TASK PROMPT: Rewrite each of the following records with "height" changed to "vertical size" wherever it occurs, keeping everything else the same and leaving out the pictures.

INPUT FOR THIS TASK:
* * * * *

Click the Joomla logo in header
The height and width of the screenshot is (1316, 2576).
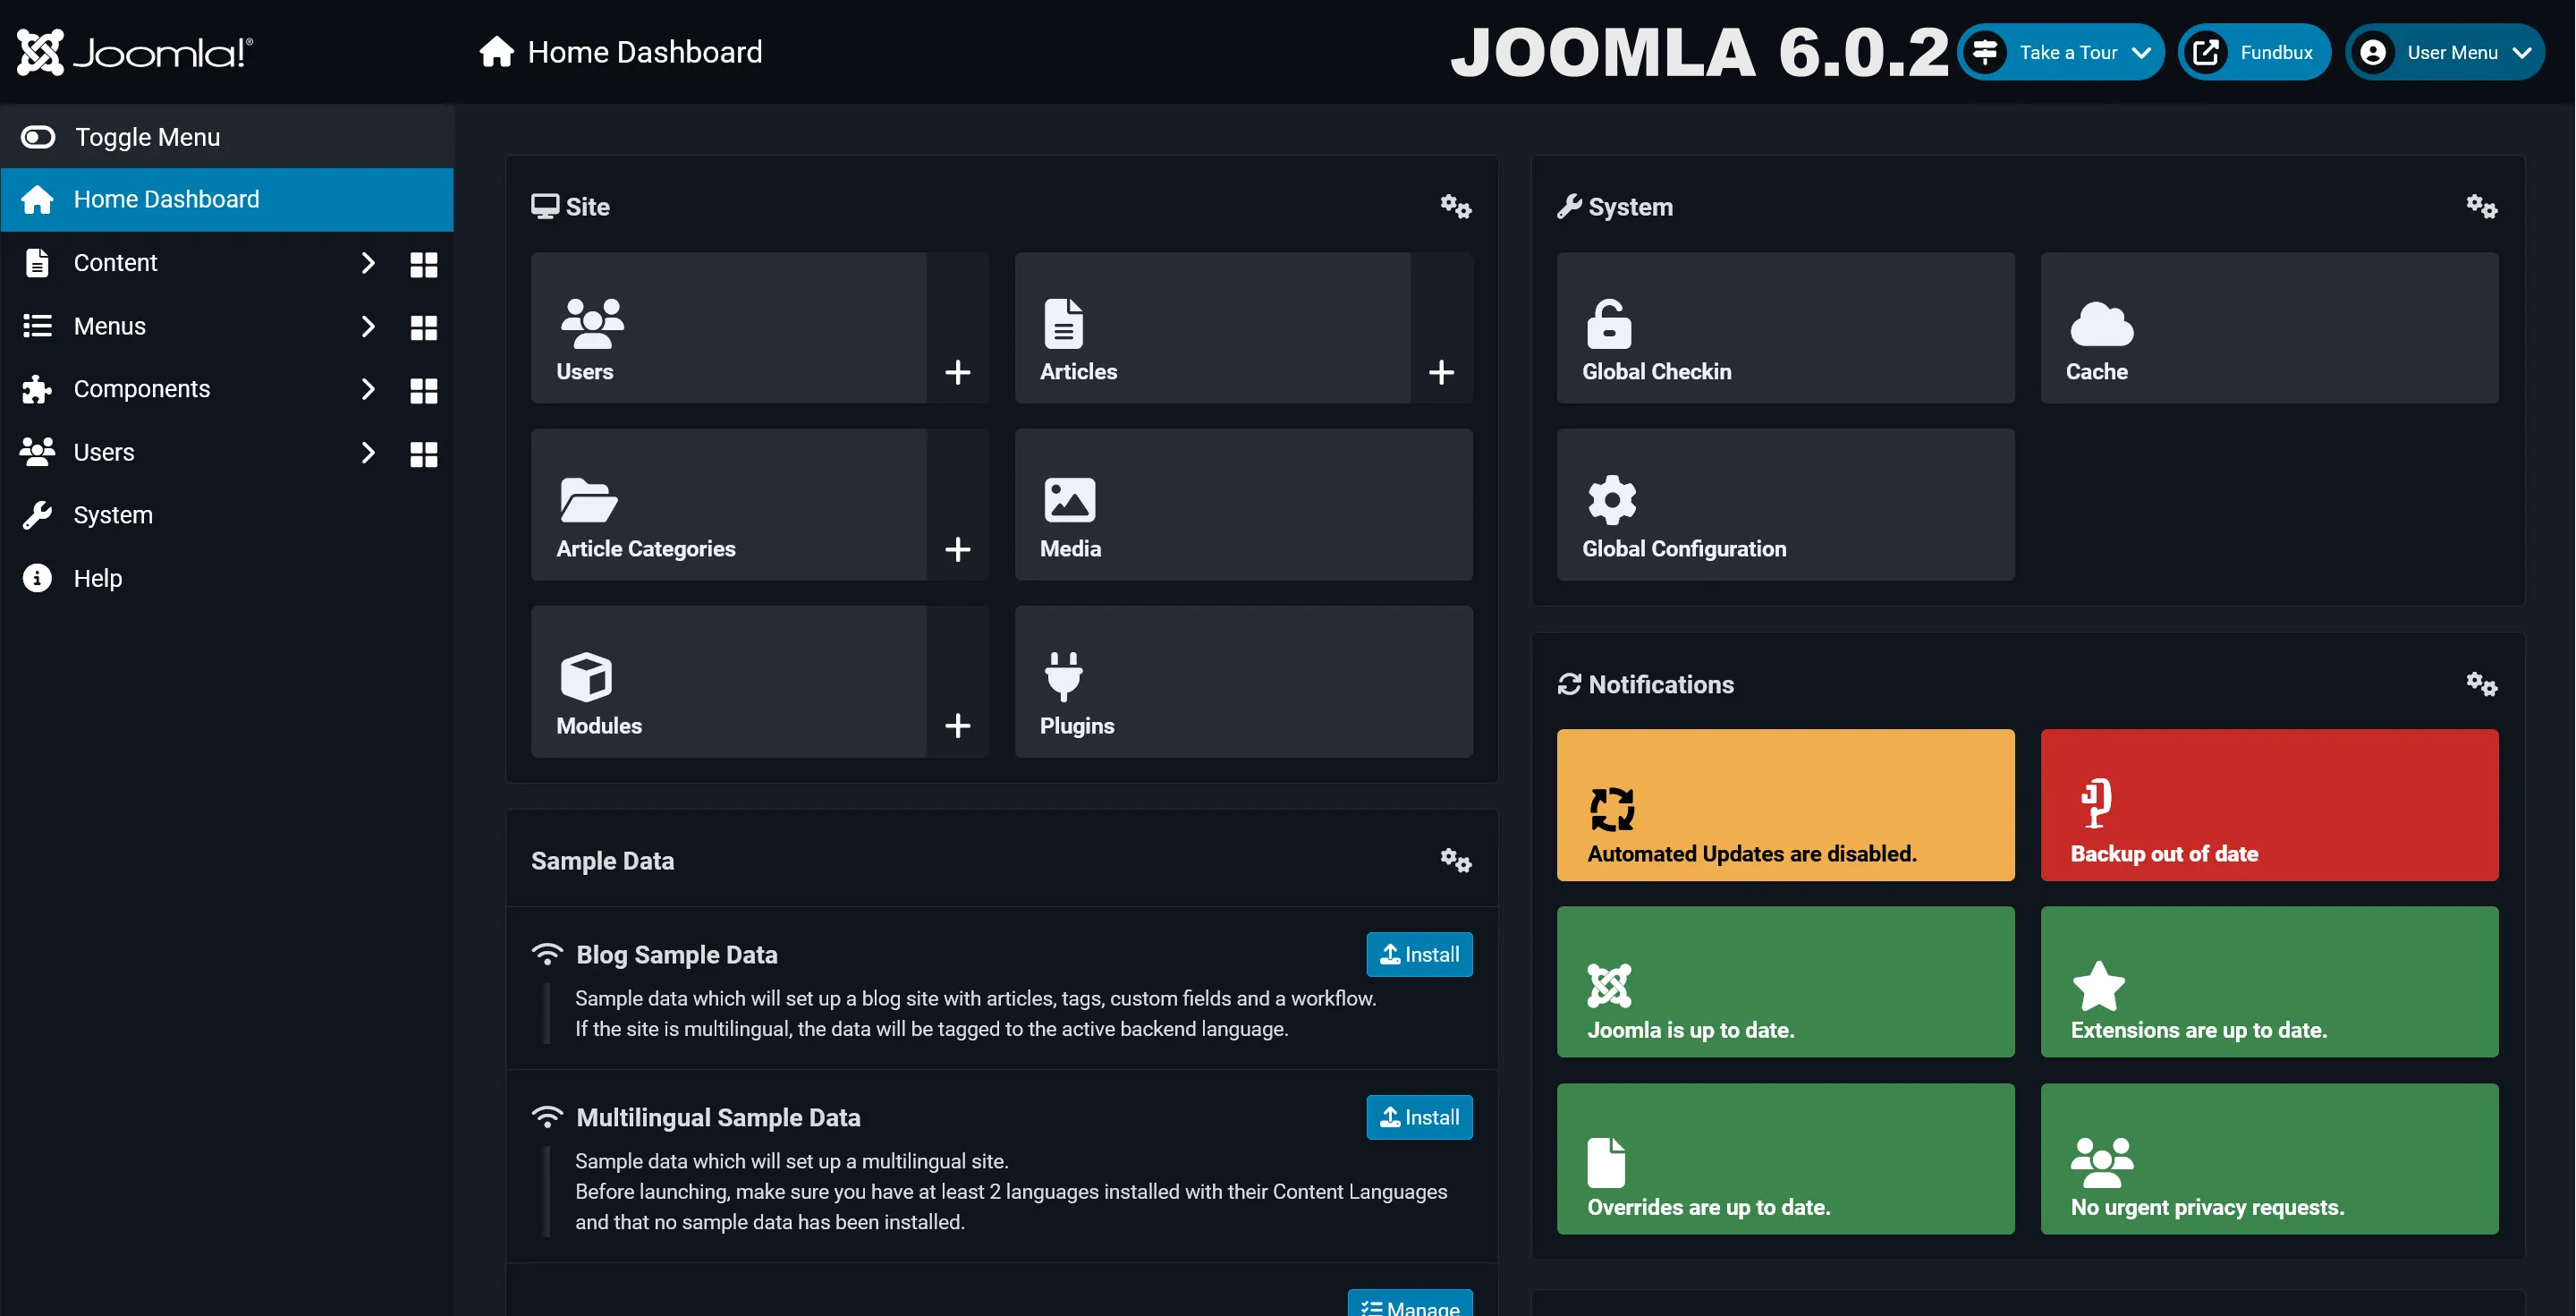(134, 52)
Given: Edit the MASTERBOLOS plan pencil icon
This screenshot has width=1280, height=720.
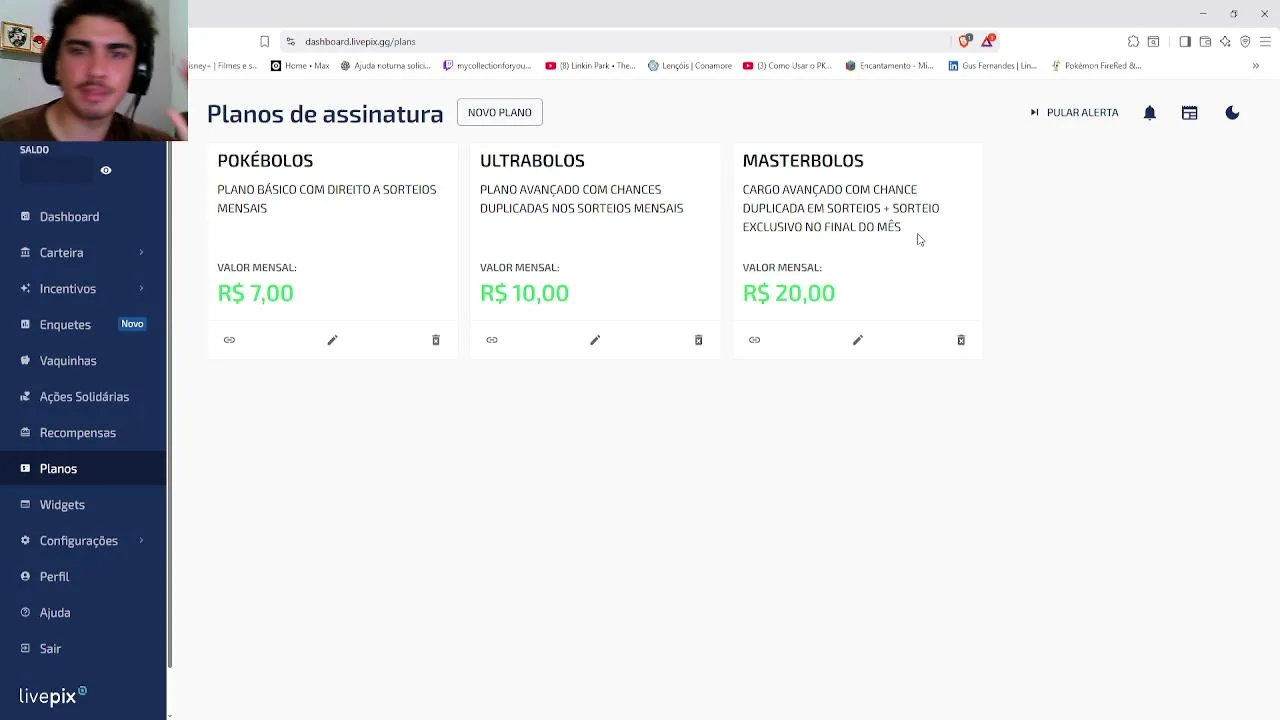Looking at the screenshot, I should tap(858, 340).
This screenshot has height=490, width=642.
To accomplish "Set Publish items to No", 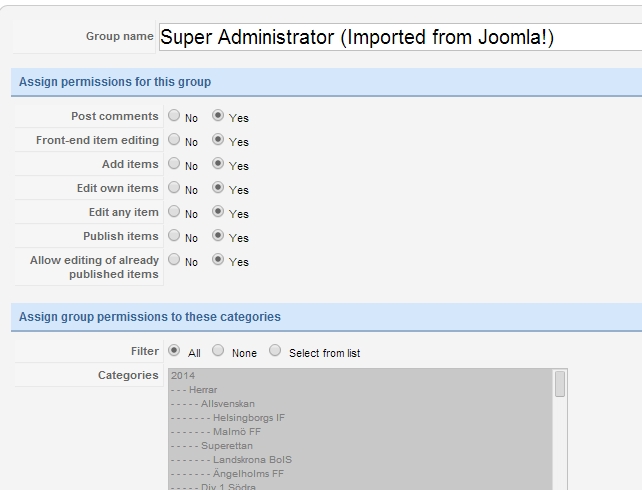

* * * * *

IN RESPONSE:
Click the Joomla logo in header
The vertical size and width of the screenshot is (1316, 2576).
(134, 52)
Given: Edit the MASTERBOLOS plan pencil icon
This screenshot has width=1280, vertical size=720.
Looking at the screenshot, I should tap(858, 340).
This screenshot has vertical size=490, width=642.
To accomplish "Set Publish items to No", 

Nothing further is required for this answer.